**Study questions:**
A – Write out the stretch of the article on Paterson's budget vetoes from "Assembly Speaker Sheldon" through "of New York.".
B – According to the article on Paterson's budget vetoes, why would Senate Democrats need Republican votes to override a veto?
C – Carry on the article about Governor Paterson's budget vetoes past its final paragraph.

Metro

Paterson to veto Legislature’s budget additions

ALBANY, N.Y. — Gov. David Paterson said Monday he will veto all 6,900 budget additions and pork-barrel projects approved hours before by the state Legislature in its budget.

“The reality is the day of reckoning in the state has come,” Paterson said before vetoing the first bill, which would have restored $600 million to his $1.4 billion cut to school aid.

The lame duck Democrat, who spent 20 years as a senator advocating for many of the programs he’s now cutting, said he took no joy in it.

“I never take any joy in vetoing education money, health care, services for the poor and the indigent,” he said. “It breaks my heart to do this.”

But he said he had to do it because to do otherwise “would be proverbially kicking the can down the road and creating a greater problem.”

The governor called the major elements of the budget approved Monday by the Democrat-led Assembly irresponsible, unbalanced and worse than continuing a miserable fiscal status quo. The state faces a $9.2 billion deficit in the second full year of a fiscal crisis.

Senate’s Democratic majority spokesman Austin Shafran said it was “a typical Albany power play with schoolchildren and taxpayers caught in the middle.”

“We passed a balanced budget that makes tough cuts and smart restorations while providing New Yorkers with well-deserved tax relief,” he said.

Assembly Speaker Sheldon Silver said vetoes will mean larger classes, higher property taxes and more expensive tuition at the State University of New York and City University of New York.

“The budget passed by the Legislature would dramatically reduce state spending, restore funding for our schools and maintain our fundamental commitment to ensuring that SUNY and CUNY remain affordable for all New Yorkers,” Silver said.

The Senate and Assembly passed the biggest bills needed to finish the state budget, which was due April 1. The budget is estimated at about $136 billion.

Paterson said New York can no longer afford a Legislature that panders to voters and special interests that help drive the state into fiscal crisis.

Attention now shifts to the Senate’s Republican minority, which could block any veto override attempt.

Senate Republicans voted as a bloc against the Democratic majority’s budget bills Monday, saying they oppose higher spending and more taxes. Republicans have 30 seats in the 62-seat Senate so Democrats would need Republicans to muster the two-thirds vote needed to override any veto.

**Records provided:**
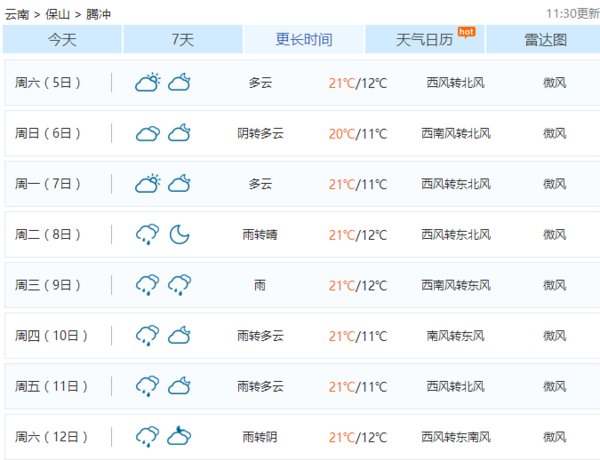The width and height of the screenshot is (600, 460).
Task: Click the overcast night icon for 周六 12日
Action: click(x=180, y=437)
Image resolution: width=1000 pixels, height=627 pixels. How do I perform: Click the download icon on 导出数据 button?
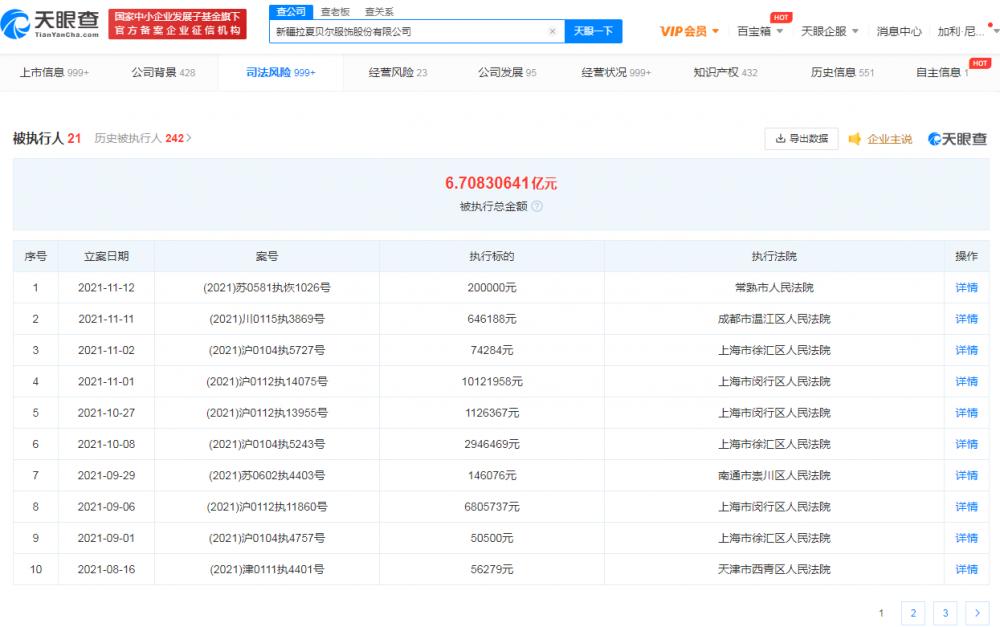pos(779,138)
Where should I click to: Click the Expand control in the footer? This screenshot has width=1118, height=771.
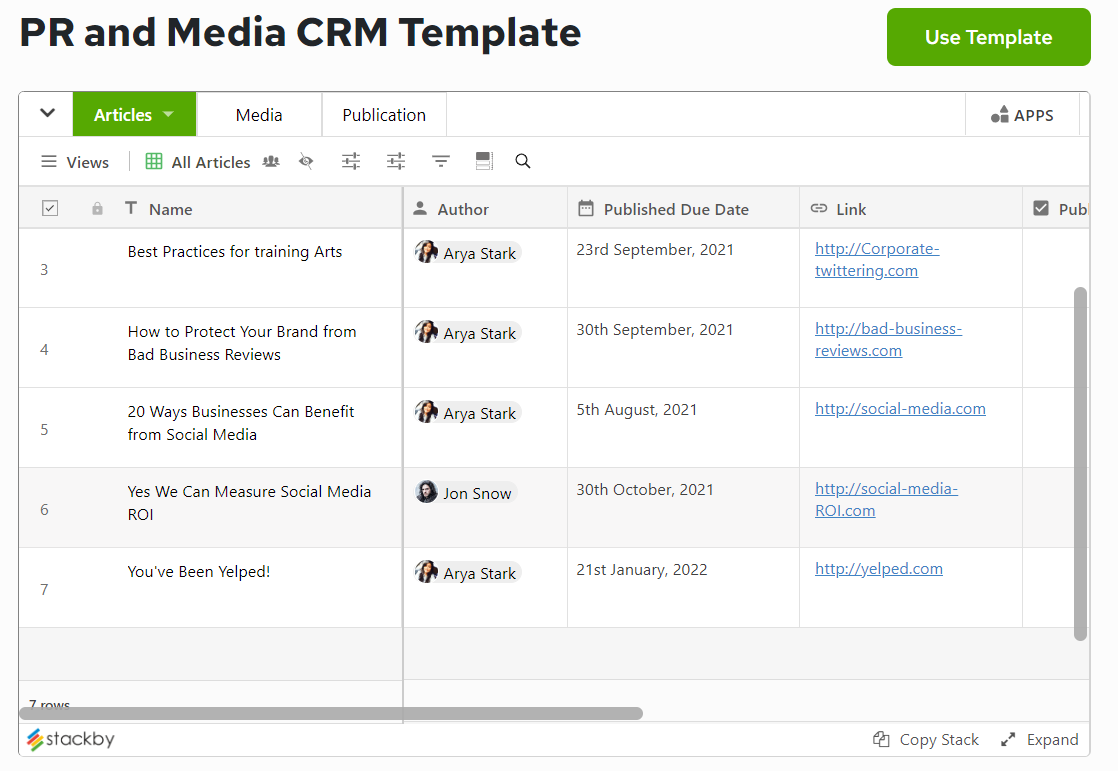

**Results in order:**
A –
Assembly Speaker Sheldon Silver said vetoes will mean larger classes, higher property taxes and more expensive tuition at the State University of New York and City University of New York.

B – Republicans hold 30 of the 62 seats in the Senate, and an override requires a two-thirds vote. Democrats cannot reach that threshold without Republican support.

C –
Paterson said the last straw for him came when the Legislature refused to accept his idea of a contingency fund in the event all or most of $1 billion in Medicaid funding, now threatened in Washington, never arrives. The governor said that the Legislature’s budget is about $500 million out of balance before accounting for any loss of Medicaid funds.

“I am disappointed, stunned and frankly chagrined with a Legislature that is either unable or unwilling to address the problems that the people of the state have,” Paterson said. “Rather than act in the interest of the people of New York state, they have engaged in legislation that is in self-interest and presented us a series of bills that have the same gimmicks, chicanery and avoidance conduct that has characterized fiscal management in this state for far too long.”

He said his action won’t shut down government as had been a threat in the past four weeks. He said the Legislature’s approvals on Monday, which were amendments to his basic budget bills, means government will continue if his vetoes withstand any override.

With the biggest bills passed Monday, the Legislature will take up the revenue bill and two bills paying for the judiciary and Legislature’s expenses, which usually pass without resistance. A more controversial change in a school aid bill to direct more money to property tax relief is expected Tuesday or Wednesday.

Republican Assemblyman James Tedisco, of Schenectady County, said the Democratic budget proposals — the governor’s and the Legislature’s — tax and spend too much as the state is trying to pull out of the recession.

“If they had a third foot they’d shoot that, too,” he said.